> TO DO
Using the data below, copy each line that includes the word "Download".

:: EXTRACTED MATERIAL ::

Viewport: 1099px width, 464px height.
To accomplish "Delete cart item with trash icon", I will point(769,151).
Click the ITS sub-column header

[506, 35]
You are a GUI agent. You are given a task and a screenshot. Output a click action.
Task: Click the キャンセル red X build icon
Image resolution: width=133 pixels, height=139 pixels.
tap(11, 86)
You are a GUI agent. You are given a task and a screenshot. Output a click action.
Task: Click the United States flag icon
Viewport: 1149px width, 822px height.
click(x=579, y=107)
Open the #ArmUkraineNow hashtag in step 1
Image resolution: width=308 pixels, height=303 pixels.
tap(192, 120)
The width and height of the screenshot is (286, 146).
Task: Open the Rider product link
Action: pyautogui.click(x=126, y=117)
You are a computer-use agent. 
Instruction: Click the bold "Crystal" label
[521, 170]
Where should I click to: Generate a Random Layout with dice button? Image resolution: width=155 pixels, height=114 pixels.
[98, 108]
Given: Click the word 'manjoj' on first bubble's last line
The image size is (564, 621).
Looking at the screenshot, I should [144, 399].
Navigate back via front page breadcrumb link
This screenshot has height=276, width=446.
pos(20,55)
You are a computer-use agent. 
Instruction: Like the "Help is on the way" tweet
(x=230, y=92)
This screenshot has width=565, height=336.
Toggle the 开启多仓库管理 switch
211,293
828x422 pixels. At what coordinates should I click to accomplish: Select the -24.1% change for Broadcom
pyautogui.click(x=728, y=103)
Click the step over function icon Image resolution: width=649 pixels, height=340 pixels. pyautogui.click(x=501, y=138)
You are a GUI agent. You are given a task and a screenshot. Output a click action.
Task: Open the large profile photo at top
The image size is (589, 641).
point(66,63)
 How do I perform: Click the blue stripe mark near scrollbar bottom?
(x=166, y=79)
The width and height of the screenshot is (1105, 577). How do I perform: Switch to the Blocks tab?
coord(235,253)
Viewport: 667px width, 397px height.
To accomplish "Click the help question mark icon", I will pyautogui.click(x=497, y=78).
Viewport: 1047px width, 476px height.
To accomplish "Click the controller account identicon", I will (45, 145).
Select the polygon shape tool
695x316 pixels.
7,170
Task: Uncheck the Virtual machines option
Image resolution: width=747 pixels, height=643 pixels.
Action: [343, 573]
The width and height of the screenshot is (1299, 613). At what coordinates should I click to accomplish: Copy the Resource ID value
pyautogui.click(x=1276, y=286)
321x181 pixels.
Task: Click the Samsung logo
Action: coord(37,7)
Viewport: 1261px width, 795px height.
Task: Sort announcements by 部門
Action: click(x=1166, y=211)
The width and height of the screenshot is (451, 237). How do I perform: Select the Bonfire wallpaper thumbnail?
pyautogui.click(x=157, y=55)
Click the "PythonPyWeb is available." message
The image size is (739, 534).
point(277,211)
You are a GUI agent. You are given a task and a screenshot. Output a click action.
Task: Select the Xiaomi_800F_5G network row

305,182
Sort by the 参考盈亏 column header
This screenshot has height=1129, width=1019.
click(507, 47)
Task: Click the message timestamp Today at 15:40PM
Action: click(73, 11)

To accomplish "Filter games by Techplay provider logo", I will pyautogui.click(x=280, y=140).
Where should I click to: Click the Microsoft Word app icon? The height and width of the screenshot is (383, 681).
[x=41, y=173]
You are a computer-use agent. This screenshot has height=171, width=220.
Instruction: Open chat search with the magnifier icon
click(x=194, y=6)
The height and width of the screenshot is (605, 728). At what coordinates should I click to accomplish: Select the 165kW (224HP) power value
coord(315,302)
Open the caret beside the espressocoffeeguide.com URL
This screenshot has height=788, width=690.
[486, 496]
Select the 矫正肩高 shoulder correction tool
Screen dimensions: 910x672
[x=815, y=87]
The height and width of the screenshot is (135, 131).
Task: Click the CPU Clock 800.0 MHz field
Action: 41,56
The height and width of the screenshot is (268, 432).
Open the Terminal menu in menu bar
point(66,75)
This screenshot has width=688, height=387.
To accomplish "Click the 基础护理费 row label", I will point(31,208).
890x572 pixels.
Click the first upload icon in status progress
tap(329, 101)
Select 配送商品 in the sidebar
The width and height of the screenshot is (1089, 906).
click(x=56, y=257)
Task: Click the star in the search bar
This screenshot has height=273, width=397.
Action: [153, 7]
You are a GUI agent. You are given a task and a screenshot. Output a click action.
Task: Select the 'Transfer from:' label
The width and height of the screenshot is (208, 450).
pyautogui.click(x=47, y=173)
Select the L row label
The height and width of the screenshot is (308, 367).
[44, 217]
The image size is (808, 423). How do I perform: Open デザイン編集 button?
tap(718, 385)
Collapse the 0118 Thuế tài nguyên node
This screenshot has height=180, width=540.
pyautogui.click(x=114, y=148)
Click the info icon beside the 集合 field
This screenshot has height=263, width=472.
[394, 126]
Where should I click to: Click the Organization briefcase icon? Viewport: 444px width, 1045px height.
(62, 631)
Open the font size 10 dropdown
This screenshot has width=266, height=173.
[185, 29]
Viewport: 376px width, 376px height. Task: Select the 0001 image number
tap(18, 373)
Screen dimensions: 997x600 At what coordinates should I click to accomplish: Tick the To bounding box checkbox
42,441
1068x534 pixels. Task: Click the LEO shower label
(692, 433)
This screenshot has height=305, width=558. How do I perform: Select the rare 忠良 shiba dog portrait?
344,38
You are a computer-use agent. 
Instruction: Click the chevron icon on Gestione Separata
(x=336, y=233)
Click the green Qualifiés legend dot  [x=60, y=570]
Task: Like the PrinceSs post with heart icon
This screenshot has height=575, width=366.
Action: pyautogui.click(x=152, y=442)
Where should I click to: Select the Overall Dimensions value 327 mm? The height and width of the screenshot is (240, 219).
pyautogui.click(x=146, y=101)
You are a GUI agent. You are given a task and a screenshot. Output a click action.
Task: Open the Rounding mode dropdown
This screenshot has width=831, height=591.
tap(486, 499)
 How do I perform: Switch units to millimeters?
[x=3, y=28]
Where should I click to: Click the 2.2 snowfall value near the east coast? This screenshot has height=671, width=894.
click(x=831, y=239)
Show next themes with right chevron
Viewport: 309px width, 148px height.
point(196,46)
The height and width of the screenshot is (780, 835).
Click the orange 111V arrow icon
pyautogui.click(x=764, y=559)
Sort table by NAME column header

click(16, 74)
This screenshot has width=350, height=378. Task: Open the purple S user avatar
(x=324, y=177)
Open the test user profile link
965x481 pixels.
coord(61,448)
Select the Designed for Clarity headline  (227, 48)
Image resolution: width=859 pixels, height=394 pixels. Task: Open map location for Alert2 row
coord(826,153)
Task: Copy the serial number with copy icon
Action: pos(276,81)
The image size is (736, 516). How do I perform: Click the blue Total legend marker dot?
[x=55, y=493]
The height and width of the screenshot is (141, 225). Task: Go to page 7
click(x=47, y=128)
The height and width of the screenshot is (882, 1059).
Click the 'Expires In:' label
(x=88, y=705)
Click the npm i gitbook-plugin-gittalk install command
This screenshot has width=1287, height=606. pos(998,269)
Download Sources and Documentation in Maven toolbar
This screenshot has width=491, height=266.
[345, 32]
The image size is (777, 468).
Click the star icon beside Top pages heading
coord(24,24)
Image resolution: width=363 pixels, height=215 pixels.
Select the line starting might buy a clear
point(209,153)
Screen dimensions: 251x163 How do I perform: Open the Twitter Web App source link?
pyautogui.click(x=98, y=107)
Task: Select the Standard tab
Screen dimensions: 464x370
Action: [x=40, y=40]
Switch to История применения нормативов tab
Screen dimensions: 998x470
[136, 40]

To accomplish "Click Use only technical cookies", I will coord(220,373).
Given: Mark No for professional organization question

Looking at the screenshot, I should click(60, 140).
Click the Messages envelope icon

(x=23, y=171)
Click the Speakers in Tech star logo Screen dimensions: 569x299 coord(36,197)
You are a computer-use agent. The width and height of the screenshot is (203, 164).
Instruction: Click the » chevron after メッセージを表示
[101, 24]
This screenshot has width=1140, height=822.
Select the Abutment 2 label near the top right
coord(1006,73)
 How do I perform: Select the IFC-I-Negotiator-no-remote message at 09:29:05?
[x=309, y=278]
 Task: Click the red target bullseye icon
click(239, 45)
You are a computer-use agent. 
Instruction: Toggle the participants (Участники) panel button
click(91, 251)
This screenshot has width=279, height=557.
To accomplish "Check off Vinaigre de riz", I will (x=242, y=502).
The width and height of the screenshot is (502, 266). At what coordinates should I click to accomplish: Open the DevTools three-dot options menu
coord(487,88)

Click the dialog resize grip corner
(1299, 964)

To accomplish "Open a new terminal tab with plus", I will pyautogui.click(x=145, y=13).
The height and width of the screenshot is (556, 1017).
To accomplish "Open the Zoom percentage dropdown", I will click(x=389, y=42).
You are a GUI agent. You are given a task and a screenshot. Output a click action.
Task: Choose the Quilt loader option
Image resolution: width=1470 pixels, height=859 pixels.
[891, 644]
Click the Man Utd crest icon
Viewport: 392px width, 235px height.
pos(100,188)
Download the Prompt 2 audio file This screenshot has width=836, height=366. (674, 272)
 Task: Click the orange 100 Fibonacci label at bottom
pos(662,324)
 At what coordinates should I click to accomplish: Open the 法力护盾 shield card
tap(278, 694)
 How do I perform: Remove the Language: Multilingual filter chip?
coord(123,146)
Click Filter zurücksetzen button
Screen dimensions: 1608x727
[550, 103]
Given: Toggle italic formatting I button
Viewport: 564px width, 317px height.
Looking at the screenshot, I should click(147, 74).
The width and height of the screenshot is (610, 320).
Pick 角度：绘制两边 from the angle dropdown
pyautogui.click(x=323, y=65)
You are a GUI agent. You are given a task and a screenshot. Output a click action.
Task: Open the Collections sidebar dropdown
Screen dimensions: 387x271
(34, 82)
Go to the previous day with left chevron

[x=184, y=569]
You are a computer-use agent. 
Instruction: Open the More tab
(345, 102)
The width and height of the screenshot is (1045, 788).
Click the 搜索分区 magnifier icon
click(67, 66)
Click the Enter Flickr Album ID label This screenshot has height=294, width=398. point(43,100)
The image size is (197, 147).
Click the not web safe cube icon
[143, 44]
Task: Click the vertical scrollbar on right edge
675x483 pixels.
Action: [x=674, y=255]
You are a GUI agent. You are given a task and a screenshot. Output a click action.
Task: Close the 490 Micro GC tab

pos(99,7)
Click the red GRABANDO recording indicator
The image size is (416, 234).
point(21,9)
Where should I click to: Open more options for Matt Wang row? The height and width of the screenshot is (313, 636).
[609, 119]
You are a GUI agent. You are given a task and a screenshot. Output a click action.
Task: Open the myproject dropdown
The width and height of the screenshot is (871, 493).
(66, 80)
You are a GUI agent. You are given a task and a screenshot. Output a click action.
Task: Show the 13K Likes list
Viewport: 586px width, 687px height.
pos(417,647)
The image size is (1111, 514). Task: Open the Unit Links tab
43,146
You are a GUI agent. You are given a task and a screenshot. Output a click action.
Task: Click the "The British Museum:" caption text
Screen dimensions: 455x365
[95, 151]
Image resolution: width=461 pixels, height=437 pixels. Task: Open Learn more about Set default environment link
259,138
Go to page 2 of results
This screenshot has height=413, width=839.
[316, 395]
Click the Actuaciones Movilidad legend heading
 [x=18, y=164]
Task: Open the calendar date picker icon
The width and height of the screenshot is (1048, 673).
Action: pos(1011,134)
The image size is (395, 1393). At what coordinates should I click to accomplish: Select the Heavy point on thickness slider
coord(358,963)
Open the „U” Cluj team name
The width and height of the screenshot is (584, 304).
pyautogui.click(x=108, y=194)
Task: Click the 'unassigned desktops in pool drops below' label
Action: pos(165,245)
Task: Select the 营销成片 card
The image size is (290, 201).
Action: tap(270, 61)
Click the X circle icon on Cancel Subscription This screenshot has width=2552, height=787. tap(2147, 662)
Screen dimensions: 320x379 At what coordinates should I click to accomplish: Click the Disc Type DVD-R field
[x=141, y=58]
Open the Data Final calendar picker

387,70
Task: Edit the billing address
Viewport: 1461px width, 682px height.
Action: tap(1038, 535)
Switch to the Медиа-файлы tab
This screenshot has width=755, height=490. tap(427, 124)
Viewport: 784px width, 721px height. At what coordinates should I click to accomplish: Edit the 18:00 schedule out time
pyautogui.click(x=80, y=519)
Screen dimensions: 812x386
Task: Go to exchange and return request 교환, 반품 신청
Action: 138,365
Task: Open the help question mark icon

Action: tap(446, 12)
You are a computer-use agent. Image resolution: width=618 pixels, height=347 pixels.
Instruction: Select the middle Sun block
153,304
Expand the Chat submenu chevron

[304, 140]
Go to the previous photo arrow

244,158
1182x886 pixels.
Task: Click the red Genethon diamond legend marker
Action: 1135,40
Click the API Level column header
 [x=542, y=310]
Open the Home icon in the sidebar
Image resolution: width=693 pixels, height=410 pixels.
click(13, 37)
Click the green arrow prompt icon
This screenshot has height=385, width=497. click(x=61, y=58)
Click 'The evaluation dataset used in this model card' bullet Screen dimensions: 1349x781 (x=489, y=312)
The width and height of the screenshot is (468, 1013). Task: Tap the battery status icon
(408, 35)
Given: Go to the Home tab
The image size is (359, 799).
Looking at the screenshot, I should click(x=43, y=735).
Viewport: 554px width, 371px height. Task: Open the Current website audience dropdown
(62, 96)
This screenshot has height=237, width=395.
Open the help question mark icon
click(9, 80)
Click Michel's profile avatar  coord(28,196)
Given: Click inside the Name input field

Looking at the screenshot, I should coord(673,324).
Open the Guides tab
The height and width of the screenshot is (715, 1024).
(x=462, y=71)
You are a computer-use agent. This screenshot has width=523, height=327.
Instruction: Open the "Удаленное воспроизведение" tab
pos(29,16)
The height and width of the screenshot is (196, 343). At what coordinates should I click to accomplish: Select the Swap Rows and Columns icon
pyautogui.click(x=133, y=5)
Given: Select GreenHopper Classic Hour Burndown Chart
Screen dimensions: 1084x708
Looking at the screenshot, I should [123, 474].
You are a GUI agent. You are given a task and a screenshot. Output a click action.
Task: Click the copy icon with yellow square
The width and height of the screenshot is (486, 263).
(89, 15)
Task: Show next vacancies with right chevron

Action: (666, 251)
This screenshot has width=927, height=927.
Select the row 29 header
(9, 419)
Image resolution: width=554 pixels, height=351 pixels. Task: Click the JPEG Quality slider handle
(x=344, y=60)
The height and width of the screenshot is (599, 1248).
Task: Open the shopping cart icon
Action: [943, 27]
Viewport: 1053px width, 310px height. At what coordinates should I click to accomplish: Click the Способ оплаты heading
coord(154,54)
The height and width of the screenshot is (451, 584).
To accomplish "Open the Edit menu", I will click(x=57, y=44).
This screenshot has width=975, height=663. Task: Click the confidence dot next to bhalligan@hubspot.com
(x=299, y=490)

:::

> RESPONSE TO THIS TASK
Download Sources and Documentation in Maven toolbar
Download the Prompt 2 audio file This screenshot has width=836, height=366. (674, 272)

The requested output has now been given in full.